-- Page extract start --

There are many assumptions about the Nativity Story.
- It’s assumed that Mary rode on a donkey, but it doesn’t say that she did.
- It’s assumed there was an innkeeper, but it doesn’t mention them anywhere.
- It’s assumed there were three magi, but it doesn’t give a number of who showed up.
- It’s assumed there was a star overhead when Jesus was born, but it doesn’t say that either.
- It’s assumed that Jesus was born in a stable, but all it says is He was laid in a manger and that could’ve been any number of places.
Christmas comes with many assumptions. Some helpful and some not so much.
Spirituality also comes with many assumptions and the ones that fail us are the ones we make about what it’s supposed to look like, who is worthy for it to happen too, and what kind of outcome it’s supposed to have on us. Assumptions like…
- It’s assumed that you should be more than you are now to be pleasing to God.
- It’s assumed that your weaknesses are in the way of God’s plan for your life.
- It’s assumed that your lack of religious fervor is a disqualifier for Divine participation.
- It’s assumed that you’re probably not doing it right.
- It’s assumed that other spiritual people have something you don’t have.
Our assumptions hinder our spiritual journey in all kinds of ways, and the antidote to assumption is Surprise. The surprise of Christ’s Incarnation is that it happened in Mary’s day as it is happening everyday in your lack of resources, your overcrowded lodging, your un-lit night sky, your humble surroundings.

-- Page extract end --

=== Prompt ===
Please continue the reflection above on assumptions about the Nativity, starting after its last sentence.

-- Stored rows start --

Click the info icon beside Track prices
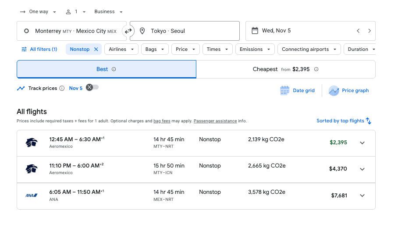tap(62, 88)
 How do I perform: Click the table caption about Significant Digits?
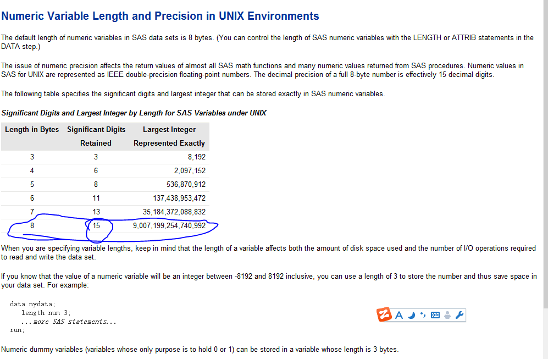coord(134,113)

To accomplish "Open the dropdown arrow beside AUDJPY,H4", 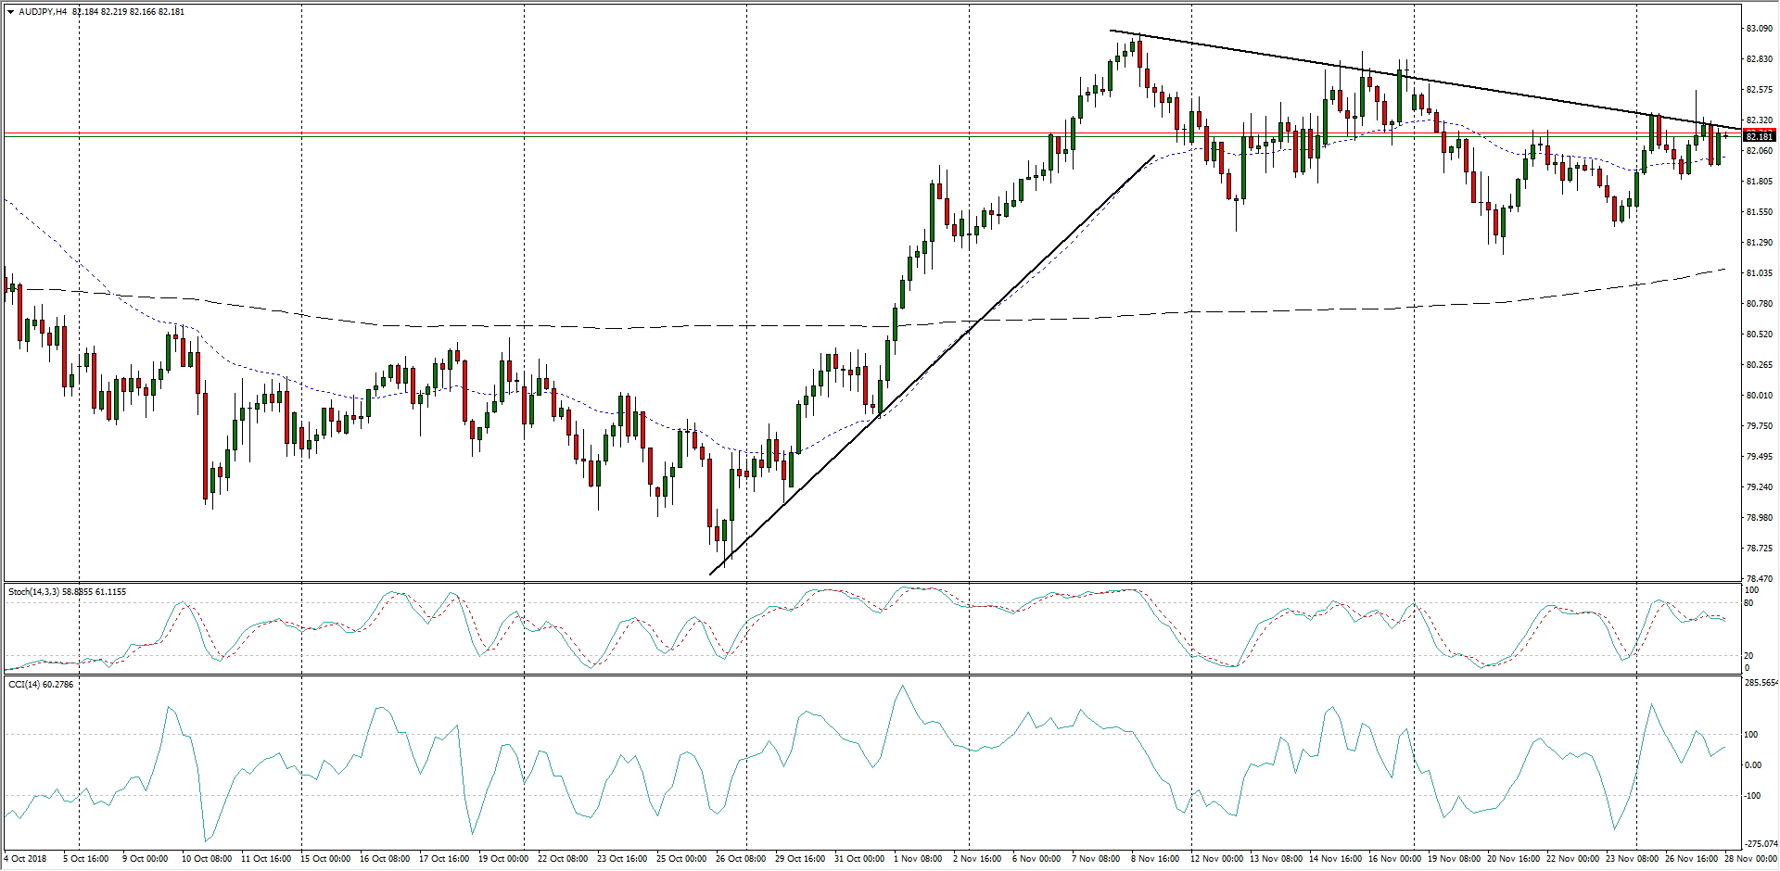I will pyautogui.click(x=10, y=12).
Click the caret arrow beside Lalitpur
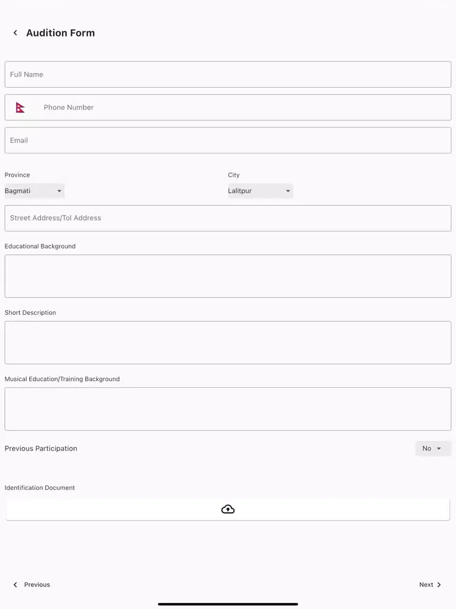 coord(288,191)
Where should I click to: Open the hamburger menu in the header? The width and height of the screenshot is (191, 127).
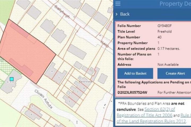click(x=118, y=4)
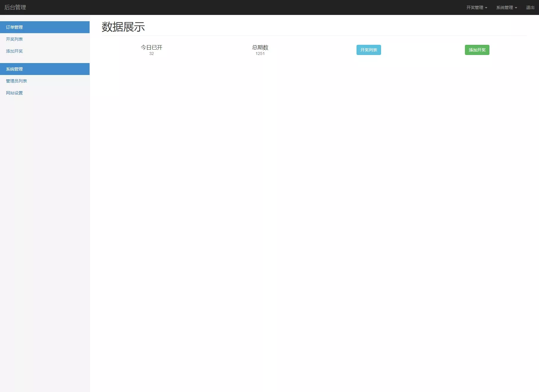Open 管理员列表 from the sidebar

[16, 81]
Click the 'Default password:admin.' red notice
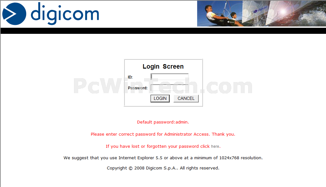 tap(163, 122)
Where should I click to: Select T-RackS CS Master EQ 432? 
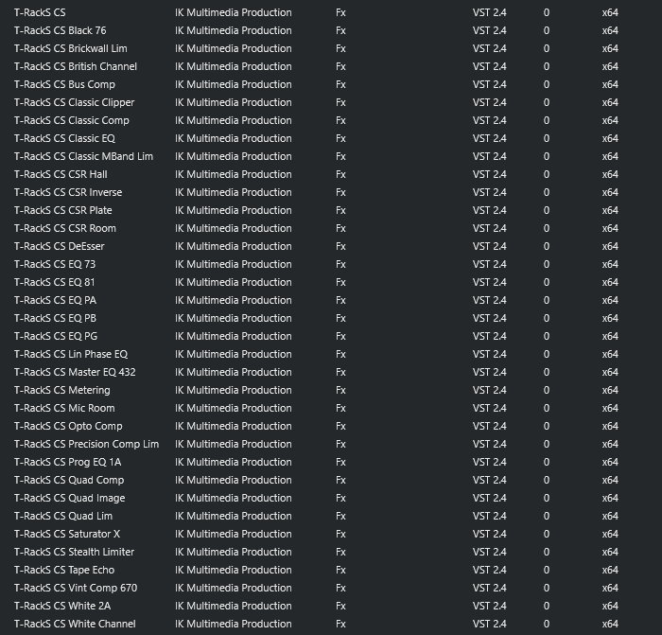(75, 372)
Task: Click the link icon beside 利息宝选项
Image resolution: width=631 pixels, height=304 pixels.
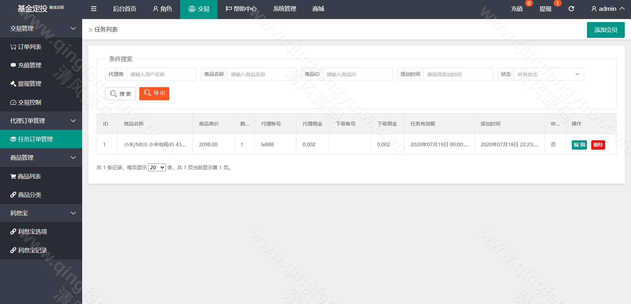Action: tap(13, 231)
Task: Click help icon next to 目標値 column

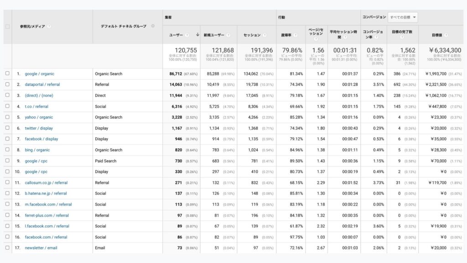Action: pos(446,35)
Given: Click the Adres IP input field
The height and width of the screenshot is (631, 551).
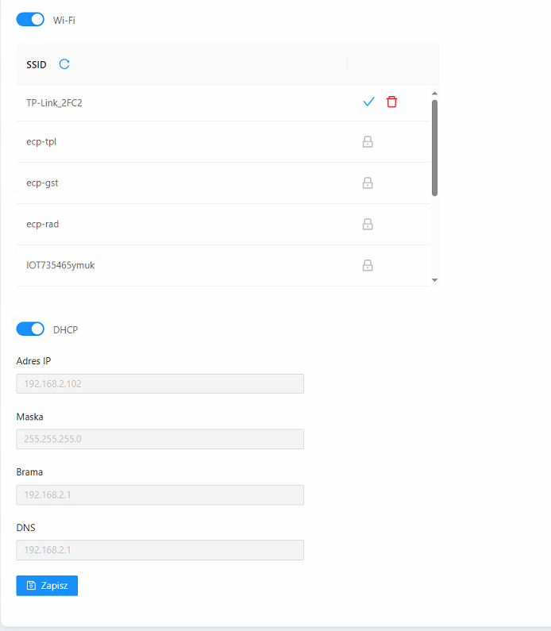Looking at the screenshot, I should pyautogui.click(x=160, y=384).
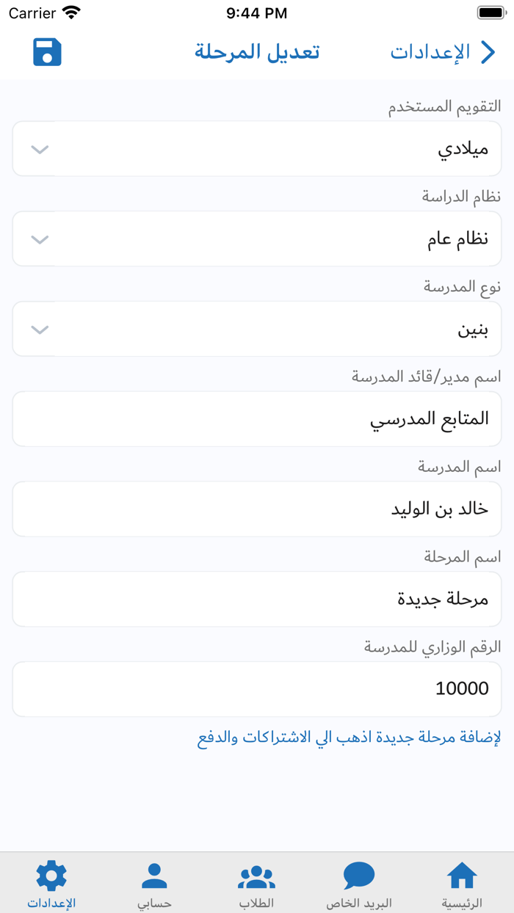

-- Stored rows end --

=== Answer for the task ===
- It’s a surprise that Life can come through barren places. -It’s a surprise that meek nobodies partake in Divine plans.
- It’s a surprise that Messangers are sent all along the hidden journey of life to let you know you are not alone.
- It’s a surprise that you will be given everything you need to accomplish what you have been asked to do.
- It’s a surprise that nothing can separate you from the Love of God. Nothing can separate you from Love.
Your assumptions believe you can… But surprise! Nothing can.
This is one of the meditations from my upcoming book Honest Advent: Awakening to the Wonder of God-With-Us Then, Here, and Now. I wanted to start with this because I believe we will collectively enter into this upcoming Christmas season with many assumptions as well. Assumptions like:
- Politics will always keep us divided.
- The Incarnation Story is a wonderful sentiment but has little to do with our chaotic world now.
- Church may never come back.
- Hope for a life I want to live seems unattainable.
- Christmas is pageantry more than participation.
Four years ago we found ourselves in a similar situation. Syrian Civil War, multiple mass shootings, an exhaustive and divisive election. And then the juggernaut of Christmas decor dusted all of western society in November and I found myself feeling like the way we celebrated the Incarnation of Christ made no sense in the complicated and chaotic world I found myself. Not only the shallow Santa narrative, but the sanitized and safe imagery that I found in my own Christian tradition. I have witnessed three pregnancies and births close up and they are nothing close to safe and sanitized. They are risky, painful, vulnerable, transformational, with a lot of bodily fluids.
Bearing witness to this process of bringing forth new life, I began to see that God incarnated through the avenue of human vulnerability… and if I was to find Jesus is my midst currently, it was probably along the same lines. I spent the last four years illustrating and writing about the vulnerability of Incarnation, and they have been compiled into 25 word and image meditations in Honest Advent.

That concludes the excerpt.